I made it very clear to my constituents that I believed that any deal should be put back to the people. That has been a consistent democratic principle. I did not know at the general election that we would be in the position we are now in: not just in the last chance saloon but on last orders. It seems that the Prime Minister is literally on last orders, as she is there just before they boot her out.
Does my hon. Friend agree that the one thing the election pointed out was that there was not a majority for a hard Brexit, and that if the Prime Minister had recognised that and reached out at that moment, we would all be in a much better position than we find ourselves in?
The Prime Minister has never sought to compromise. What she has found difficult—and what any Prime Minister would find difficult—is trying to reconcile the broad range of promises that were made to people in 2016 and the inability to deliver them all. That is entirely due to the fact that the leave campaign was never honest about the tension at the heart of its offer, which was that there is a trade-off between national sovereignty and economic trade and partnership, economic security and national security. We have been great beneficiaries of pooled sovereignty, but if we try to unpool sovereignty there are trade-offs and sacrifices. The leave campaign has never been honest about that.

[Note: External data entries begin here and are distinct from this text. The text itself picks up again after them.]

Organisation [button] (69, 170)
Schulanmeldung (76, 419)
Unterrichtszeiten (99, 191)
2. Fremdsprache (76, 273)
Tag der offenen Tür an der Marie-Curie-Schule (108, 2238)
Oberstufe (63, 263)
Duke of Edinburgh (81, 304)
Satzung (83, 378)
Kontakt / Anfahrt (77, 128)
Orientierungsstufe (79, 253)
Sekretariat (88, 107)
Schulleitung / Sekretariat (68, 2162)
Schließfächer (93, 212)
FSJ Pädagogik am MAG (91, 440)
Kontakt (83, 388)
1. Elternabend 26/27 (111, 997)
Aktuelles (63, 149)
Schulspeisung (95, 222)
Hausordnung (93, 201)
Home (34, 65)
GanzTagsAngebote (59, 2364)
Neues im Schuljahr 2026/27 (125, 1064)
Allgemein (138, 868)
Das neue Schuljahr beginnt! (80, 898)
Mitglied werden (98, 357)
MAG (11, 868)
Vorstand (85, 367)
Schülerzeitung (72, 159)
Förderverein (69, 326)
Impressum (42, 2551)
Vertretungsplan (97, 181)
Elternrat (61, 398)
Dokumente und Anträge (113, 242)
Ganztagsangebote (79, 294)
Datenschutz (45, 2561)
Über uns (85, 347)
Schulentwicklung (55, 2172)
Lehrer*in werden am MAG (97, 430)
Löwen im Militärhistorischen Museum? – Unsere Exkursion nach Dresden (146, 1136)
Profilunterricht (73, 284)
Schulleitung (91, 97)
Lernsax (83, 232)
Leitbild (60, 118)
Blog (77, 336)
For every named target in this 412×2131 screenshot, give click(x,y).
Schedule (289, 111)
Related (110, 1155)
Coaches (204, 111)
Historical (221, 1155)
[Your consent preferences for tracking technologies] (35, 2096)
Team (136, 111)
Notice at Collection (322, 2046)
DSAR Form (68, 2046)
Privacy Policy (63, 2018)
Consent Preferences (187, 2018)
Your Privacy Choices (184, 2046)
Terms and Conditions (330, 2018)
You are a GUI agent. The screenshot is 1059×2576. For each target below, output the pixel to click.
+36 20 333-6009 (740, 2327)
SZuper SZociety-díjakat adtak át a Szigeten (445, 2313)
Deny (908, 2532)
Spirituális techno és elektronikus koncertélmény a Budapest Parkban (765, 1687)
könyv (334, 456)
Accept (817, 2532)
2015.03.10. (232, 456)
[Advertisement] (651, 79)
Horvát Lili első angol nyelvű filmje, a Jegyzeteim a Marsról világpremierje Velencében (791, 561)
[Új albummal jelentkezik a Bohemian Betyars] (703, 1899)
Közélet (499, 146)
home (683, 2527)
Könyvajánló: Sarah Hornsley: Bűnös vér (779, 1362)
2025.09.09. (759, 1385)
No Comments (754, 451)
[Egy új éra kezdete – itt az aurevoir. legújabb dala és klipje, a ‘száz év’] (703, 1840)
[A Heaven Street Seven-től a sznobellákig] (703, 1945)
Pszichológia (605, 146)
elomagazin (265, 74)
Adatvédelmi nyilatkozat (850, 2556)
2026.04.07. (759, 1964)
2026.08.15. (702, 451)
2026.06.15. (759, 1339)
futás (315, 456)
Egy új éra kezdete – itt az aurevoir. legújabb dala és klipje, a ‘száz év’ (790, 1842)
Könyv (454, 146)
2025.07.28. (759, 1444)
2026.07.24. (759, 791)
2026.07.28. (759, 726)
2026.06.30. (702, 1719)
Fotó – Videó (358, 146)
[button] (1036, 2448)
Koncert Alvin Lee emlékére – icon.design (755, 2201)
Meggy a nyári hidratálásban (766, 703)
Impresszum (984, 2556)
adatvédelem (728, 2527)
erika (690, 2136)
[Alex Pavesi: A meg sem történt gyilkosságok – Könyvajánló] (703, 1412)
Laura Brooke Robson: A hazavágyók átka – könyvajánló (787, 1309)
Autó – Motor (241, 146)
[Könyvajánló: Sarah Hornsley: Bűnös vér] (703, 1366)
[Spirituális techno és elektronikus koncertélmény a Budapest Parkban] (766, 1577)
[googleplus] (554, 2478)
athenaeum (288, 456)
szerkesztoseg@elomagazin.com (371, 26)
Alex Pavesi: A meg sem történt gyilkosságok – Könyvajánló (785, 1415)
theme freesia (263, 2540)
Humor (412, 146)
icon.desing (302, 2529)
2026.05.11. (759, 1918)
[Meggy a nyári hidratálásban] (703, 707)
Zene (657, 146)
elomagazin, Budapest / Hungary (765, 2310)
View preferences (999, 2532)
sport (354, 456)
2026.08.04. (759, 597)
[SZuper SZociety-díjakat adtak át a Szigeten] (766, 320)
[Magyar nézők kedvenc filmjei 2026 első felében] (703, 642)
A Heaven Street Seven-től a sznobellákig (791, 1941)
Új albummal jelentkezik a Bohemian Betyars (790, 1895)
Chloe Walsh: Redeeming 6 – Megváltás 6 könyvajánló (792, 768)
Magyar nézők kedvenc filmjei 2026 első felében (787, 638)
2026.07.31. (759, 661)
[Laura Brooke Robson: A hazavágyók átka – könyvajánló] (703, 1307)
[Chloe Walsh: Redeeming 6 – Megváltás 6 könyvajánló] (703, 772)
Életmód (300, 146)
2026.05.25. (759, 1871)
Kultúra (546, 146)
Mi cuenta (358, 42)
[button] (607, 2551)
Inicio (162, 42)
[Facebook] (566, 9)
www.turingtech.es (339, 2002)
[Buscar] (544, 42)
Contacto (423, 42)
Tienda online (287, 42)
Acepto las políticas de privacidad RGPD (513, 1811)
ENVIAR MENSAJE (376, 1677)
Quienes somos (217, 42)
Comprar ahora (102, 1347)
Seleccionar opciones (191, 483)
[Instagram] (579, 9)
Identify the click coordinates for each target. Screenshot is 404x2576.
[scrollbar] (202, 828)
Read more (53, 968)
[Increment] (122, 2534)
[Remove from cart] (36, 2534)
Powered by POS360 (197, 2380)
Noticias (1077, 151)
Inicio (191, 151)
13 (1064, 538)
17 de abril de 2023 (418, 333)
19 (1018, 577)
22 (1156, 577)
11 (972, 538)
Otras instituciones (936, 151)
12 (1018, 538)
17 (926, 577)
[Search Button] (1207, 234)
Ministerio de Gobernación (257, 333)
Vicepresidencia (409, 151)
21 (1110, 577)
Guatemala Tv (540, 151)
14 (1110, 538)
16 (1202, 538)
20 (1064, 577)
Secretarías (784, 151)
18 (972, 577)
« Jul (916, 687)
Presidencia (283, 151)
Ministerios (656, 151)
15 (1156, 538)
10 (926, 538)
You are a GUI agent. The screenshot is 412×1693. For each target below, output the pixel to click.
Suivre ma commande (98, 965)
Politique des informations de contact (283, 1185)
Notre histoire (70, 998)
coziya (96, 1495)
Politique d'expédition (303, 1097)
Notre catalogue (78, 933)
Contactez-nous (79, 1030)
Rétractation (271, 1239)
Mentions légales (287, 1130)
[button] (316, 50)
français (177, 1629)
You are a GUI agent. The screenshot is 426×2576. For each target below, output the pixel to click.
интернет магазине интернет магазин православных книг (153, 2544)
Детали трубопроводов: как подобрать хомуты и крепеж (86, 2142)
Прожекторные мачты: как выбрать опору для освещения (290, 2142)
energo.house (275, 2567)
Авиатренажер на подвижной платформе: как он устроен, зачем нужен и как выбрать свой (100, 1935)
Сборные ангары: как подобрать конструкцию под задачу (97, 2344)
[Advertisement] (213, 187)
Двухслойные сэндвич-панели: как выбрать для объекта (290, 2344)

The final thing I want to say is about the European elections. The idea that we would decide our country’s future, not just for the next year or two but for generations, around the inconvenience of organising European elections is nonsensical. There has never been a clamour for European elections. In fact, lots of the country is currently with Brenda from Bristol on the idea of any election: “Not another one!” I find this idea that holding elections or a confirmatory vote is undemocratic to be laughable. How can involving all our country in decisions about our future possibly be anti-democratic? The idea that we would rush to judgment, crash out with no deal and make decisions that will hurt this country for generations to come because we cannot be bothered to go out and knock on a few doors is no basis on which to make a decision. We should vote against the amendment.